En somme, selon cet expert qui semble trouver cela normal et banal, j’aurais été par deux fois interné en hôpital psychiatrique par simple mesure de précaution, alors qu’en sa qualité d’expert à la Cour de Cassation et représentant de la France au Comité directeur de bioéthique au Conseil de l’Europe en psychiatrie et droits de l’homme il ne peut prétendre ignorer les dispositions de l’article 5 de la Convention européenne des droits de l’Homme et la très stricte jurisprudence attachée à cet article, tant européenne qu’interne, qui stipule " qu’en matière de liberté individuelle, le principe de précaution ne peut s’appliquer " (cf. notamment : Cour d’Appel de Paris, 1ère ch. A, 17 juin 2004, Vermote, RG n° 04/06710).

Venant d’un expert judiciaire de ce niveau – et c’est même la seule chose qui n’est pas critiquable dans son rapport – mes accusations portées contre le Dr Francis LÉVY ne s’en trouvent que solidement confortées et nécessitent, pour le moins, qu’une information soit ouverte sur les véritables intentions et motifs d’agir de ce médecin légiste en 1997 et surtout en 1999 où il ne m’a fait enfermer que pour m’empêcher de déposer plainte contre lui et les psychiatres de Rouffach, ce qui est sanctionné par l’article 434-5 du Code pénal.

De plus, aucun de ces deux experts ne dit mot de l’accusation précise et détaillée de falsification du rapport intitulé " Observation médicale " de mon hospitalisation à Rouffach en 1997. Cela peut paraître normal dans la mesure ou la vérification de l’authenticité du contenu de ce document présent au dossier est une question de constatation de pur fait matériel ne nécessitant aucunement l’avis d’un expert, psychiatre ou autre, mais simplement une interrogation de leurs auteurs désignés (notamment le psychologue Milic SOKIC que je n’ai jamais vu), ce qui est de la compétence de n’importe quel officier de police judiciaire agissant sur commission rogatoire.

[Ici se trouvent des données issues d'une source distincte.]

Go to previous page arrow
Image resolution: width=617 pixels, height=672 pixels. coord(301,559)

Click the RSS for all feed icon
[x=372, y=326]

Mais c’est sans doute précisément ce que cherchent à éviter les juges d’instruction en citant les experts qui prétendent que "(…) ces traits de personnalité altéraient très fortement la crédibilité de Monsieur LÉZEAU, et les griefs soulevés dans sa plainte (i.e. y compris ses accusations de faux matériels, NDR) s’inscrivaient dans les pathologies analysées ".

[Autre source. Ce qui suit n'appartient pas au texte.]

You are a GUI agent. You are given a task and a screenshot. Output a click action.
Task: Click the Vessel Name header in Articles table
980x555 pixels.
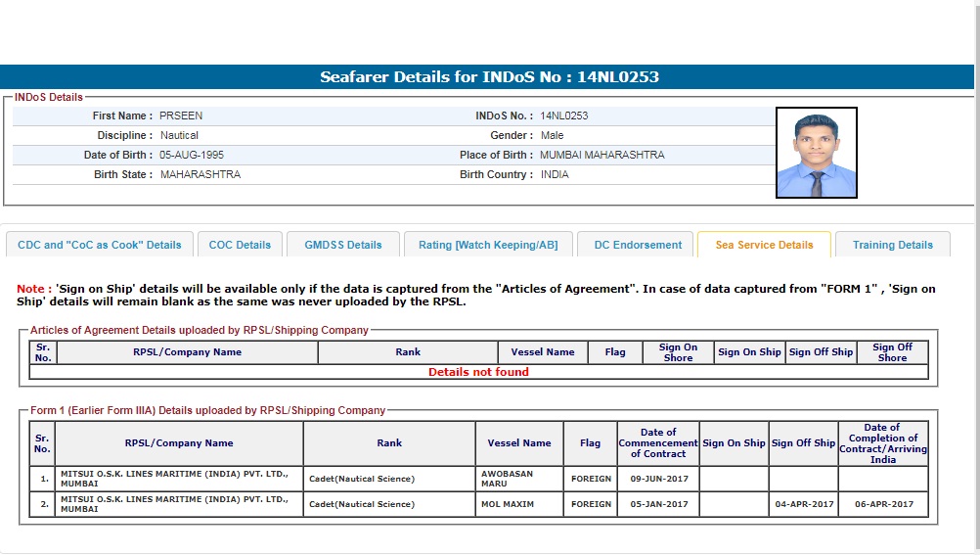pyautogui.click(x=543, y=352)
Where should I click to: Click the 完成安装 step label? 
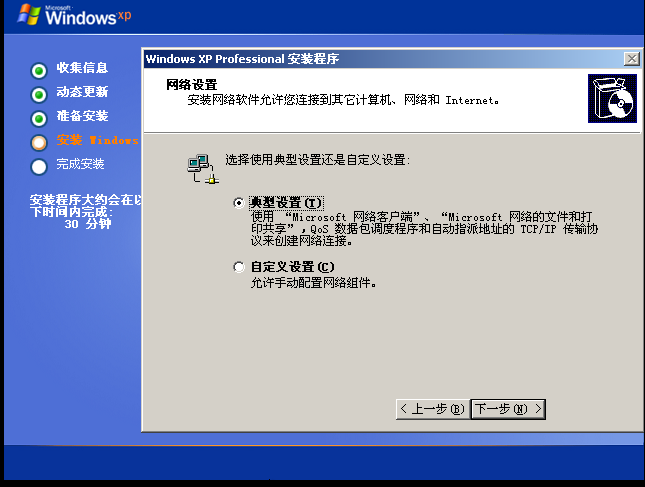(x=80, y=164)
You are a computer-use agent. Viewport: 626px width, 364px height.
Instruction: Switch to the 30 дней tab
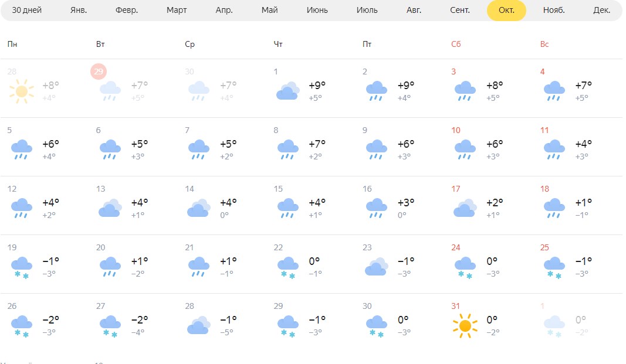27,11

Ne serait-ce que sur ce point, l’ordonnance critiquée devra être infirmée.

Et comme l’a justement rappelé le magistrat instructeur à la page 3 de son ordonnance, il a été déposé deux requêtes en nullité des rapports d’expertises, dont la deuxième, visant les deux expertises à la fois, le 27 avril 2005, pour la violation par ces deux experts de plusieurs dispositions d’ordre public du Code pénal et, notamment, pour rédaction de rapports tendancieux par falsification de données et de résultats dans un rapport d’expertise, valant certificat de complaisance à l’égard des médecins et psychiatres visés par ma plainte ; et que pour ces mêmes motifs de violations de la loi pénale, vu que la deuxième requête en nullité des deux expertises avait été déclarée irrecevable pour une pure question de procédure, une plainte additionnelle à ma partie civile a été déposée le 9 mai 2005 contre ces deux experts.

Tant que cette plainte contre les experts n’aura pas été instruite et/ou que leurs rapports tendancieux n’auront pas été annulés, il sera abusif et déloyal envers la partie civile, donc forcément illégal, d’y faire la moindre référence à leur contenu ou conclusions.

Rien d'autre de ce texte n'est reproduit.